I guess my real concern is that the head-ache that multithreaded game design can be  could lead to a messy impossible to debug system that the programmer has to constantly be worried about thread safety and not developing intuitive game code.

Here’s an interesting slide from Tim Sweeney’s powerpoint (The Next Mainstream Programming Language:A Game Developer

I’m thinking I should just turn this thread into a wiki section about multithreading, listing resources(articles/tutorials), maybe I’ll do that once I get a good foundation in how to implement a complete multithreaded game architecture in jME.



Another very good article (might not be that applicable to Java, but still a good read):

Coding For Multiple Cores on Xbox 360 and Microsoft Windows



Games for Windows need to run on machines with different numbers of CPU cores. Most game machines still have only one core, although the number of two-core machines is growing rapidly. A typical game for Windows might break its workload into one thread for update and rendering, with optional worker threads for adding extra functionality. In addition, some background threads for doing file I/O and networking would probably be used. Figure 1 shows the threads, together with the main data transfer points.

Figure 1.

So what was the question again?  :stuck_out_tongue:



I'm pretty simple-minded at heart so I try to keep things as simplistic as possible.  I attempt to go for the most elegant solution that makes the most sense.  More times than not that tends to be the right way to go.  There's a lot of aspects of threading that can add as well as remove complication, such as synchronization of threads, waiting on other threads, etc. but most of my concepts of how to do things come from my own head of what seems to make sense.

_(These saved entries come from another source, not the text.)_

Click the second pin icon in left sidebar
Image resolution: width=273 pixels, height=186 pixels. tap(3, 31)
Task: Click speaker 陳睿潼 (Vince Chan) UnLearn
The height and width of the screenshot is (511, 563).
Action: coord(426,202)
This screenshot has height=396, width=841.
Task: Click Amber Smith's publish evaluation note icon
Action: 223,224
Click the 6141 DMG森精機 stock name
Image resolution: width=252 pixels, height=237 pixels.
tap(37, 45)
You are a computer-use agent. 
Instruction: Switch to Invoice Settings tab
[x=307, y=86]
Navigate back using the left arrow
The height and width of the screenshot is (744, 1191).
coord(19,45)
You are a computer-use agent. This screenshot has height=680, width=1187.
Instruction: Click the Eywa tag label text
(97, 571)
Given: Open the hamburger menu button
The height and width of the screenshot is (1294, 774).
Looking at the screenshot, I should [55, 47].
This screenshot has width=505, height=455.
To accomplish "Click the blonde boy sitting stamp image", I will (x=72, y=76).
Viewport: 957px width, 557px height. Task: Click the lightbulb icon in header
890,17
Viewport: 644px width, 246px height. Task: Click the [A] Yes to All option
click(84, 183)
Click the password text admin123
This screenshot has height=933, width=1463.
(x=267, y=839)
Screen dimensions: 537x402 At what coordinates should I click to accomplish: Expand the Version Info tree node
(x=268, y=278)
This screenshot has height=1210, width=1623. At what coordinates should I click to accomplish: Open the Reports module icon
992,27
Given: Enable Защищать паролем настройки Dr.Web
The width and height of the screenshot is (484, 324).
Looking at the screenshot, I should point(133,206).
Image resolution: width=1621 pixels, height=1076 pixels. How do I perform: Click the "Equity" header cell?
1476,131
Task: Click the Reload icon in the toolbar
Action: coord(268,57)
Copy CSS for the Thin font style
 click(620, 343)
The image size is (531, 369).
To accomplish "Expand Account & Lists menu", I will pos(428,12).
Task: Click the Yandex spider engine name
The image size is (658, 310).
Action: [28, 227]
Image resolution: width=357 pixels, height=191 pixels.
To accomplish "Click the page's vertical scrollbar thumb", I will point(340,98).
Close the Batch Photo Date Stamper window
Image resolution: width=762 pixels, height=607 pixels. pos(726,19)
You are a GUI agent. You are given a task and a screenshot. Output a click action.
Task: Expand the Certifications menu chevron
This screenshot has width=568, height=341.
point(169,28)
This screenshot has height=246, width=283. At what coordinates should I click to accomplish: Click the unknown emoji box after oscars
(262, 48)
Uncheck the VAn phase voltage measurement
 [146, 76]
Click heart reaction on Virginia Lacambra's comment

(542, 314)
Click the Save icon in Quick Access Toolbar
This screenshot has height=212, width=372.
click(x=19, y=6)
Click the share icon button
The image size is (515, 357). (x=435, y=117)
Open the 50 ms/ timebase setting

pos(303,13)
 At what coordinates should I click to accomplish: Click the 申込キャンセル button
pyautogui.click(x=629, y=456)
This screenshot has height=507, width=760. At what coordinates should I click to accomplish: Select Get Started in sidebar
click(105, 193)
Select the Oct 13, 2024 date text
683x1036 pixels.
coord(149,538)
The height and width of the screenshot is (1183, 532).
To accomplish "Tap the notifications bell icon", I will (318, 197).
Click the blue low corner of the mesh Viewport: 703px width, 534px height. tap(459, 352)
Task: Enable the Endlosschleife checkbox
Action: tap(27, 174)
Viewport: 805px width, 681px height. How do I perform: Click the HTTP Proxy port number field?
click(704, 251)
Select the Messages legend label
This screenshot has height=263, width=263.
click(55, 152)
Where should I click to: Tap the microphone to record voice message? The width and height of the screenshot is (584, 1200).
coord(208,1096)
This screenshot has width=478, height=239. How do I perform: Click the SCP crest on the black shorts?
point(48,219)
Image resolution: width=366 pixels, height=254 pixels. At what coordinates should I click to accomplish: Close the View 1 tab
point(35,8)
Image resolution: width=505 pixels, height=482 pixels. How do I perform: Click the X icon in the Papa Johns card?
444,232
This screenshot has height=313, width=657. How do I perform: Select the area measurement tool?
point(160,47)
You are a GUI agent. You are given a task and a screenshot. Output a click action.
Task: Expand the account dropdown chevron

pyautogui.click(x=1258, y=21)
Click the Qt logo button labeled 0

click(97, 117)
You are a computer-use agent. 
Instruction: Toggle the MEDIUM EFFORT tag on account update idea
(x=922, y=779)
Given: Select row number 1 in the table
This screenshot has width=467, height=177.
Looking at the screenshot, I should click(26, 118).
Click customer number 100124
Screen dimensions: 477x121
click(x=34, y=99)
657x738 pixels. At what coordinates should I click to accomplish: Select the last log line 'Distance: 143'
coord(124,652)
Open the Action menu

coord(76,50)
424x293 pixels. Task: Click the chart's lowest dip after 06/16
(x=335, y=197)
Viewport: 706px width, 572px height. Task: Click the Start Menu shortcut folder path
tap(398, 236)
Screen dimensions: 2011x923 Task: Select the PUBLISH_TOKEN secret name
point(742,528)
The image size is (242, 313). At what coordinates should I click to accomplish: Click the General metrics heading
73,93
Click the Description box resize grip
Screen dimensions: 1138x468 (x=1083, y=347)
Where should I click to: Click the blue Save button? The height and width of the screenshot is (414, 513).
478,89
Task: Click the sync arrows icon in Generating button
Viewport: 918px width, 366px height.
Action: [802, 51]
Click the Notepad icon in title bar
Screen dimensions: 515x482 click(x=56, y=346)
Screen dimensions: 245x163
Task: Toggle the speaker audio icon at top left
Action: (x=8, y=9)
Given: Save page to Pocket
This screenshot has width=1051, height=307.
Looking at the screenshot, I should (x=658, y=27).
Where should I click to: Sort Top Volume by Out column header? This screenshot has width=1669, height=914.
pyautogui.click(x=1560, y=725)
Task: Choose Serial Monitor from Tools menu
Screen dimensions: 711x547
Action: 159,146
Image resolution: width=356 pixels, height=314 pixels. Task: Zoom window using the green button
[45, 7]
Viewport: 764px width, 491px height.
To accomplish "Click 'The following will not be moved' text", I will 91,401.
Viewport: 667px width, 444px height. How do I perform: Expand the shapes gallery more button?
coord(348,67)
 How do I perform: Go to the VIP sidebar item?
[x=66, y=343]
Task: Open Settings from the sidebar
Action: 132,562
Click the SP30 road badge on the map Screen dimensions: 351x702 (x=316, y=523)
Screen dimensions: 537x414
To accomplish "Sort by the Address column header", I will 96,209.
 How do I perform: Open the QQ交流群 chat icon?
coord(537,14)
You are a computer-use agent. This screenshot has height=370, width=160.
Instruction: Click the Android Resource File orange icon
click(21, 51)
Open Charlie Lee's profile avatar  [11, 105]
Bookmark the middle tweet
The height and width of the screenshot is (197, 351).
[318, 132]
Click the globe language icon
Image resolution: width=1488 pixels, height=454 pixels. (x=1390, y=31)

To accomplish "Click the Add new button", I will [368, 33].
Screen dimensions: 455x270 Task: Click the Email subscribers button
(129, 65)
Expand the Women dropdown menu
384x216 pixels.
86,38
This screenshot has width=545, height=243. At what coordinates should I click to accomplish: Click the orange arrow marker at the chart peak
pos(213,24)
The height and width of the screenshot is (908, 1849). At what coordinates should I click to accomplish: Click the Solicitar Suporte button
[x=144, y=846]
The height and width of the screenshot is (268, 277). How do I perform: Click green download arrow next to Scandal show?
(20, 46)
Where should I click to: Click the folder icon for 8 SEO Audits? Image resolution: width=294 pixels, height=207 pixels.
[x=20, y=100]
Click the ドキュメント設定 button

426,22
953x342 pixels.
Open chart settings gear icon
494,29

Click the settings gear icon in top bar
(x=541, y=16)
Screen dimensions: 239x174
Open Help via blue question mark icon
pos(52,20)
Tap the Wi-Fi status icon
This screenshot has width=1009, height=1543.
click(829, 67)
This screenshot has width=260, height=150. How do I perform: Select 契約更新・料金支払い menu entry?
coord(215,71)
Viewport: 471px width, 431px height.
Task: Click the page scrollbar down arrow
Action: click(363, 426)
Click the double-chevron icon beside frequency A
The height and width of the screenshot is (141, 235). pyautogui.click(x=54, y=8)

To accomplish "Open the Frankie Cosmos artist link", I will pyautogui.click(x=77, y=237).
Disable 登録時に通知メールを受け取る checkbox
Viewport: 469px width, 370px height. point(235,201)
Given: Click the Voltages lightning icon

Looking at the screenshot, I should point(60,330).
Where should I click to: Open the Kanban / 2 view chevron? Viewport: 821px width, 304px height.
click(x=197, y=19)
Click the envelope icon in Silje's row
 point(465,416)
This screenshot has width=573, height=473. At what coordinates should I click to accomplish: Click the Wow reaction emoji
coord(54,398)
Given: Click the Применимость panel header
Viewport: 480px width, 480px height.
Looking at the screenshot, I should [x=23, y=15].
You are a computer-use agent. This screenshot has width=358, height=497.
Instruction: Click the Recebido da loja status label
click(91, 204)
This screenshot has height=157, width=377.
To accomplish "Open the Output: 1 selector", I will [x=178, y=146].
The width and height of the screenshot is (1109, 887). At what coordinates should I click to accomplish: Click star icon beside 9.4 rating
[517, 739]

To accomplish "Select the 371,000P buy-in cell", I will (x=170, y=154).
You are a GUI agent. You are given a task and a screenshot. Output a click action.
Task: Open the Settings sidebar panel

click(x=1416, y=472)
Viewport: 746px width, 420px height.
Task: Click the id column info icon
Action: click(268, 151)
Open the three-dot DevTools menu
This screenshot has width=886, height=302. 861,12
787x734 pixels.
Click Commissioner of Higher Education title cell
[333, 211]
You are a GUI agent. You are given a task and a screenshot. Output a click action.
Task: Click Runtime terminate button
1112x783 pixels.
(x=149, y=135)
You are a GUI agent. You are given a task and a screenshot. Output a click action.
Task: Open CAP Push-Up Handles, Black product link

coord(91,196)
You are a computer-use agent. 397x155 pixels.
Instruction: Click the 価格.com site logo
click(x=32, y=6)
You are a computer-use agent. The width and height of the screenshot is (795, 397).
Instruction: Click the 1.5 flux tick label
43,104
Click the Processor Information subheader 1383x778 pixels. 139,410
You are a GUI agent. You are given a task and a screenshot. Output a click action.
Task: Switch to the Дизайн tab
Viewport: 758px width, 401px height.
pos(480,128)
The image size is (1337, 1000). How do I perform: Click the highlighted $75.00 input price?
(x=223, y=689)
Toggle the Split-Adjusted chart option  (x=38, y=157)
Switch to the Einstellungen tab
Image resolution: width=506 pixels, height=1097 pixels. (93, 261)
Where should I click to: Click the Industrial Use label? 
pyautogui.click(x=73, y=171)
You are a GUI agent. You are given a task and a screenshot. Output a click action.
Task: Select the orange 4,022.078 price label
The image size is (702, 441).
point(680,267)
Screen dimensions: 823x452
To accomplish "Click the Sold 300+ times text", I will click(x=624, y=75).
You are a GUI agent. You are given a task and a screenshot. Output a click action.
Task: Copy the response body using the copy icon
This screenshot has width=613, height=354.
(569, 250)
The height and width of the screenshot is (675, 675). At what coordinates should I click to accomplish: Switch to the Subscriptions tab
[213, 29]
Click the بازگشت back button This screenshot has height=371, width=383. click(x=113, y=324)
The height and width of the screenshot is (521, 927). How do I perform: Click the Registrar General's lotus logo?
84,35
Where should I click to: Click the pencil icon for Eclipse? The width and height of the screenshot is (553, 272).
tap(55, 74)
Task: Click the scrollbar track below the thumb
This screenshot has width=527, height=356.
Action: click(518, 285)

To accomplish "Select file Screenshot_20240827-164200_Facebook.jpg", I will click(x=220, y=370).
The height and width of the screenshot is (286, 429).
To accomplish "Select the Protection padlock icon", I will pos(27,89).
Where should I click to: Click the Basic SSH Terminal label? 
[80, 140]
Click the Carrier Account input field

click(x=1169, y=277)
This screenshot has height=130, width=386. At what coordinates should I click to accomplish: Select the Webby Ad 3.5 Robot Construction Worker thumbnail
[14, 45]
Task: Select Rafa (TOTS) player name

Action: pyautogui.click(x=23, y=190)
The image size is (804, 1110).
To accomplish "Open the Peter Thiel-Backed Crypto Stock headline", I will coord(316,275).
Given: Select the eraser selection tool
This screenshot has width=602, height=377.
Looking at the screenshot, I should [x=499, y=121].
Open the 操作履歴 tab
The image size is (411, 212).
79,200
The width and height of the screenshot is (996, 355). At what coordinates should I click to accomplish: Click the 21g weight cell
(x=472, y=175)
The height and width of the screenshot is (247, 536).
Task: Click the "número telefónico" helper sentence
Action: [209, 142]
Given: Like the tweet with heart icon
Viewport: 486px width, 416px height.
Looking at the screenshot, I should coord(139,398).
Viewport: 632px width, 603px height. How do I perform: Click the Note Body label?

Whether they are right or wrong only time will tell, but they seem to be working so far. :wink:



I think you're over-analyzing and should start putting some code together the way you think it should go and typically things will start to fall into place.  Take that approach and at least you're always learning from your mistakes.  Not to say that reading tutorials and powerpoints, and everything else isn't beneficial, but I can see you've been doing that and it seems to be time to start implementing things the way you think makes sense and then go back and analyze what worked and what didn't.

Haha sorry about the rambling.



You're right again darkfrog, I just need to start coding and see where it goes. I guess sometimes I get overwhelmed with the design of games (I figure beyond the specifics of your gameplay, alot of game design topics have already been tackled and I just want to leverage that knowledge).



My real goal with this was to be able to use the java scripting framework and develop a microthread approach to Actors/Entities in the game.



For starters though I'm going to create simple ScriptController's that will allow JME game objects to be controlled by script objects extending the Controller class.



I'll tackle the bigger threading problems when they come up, right now I need to just submerge myself in development so that I can see what the true issues are and stop focusing on all this theory.

By the way: I was able to load a scene in a separate thread but I failed to do that with a SwitchNode for distance dependant scenes. It looks like it does something that needs to run in the OpenGL thread but I could not find anything.

There is no error whatsoever - it just isn't rendered.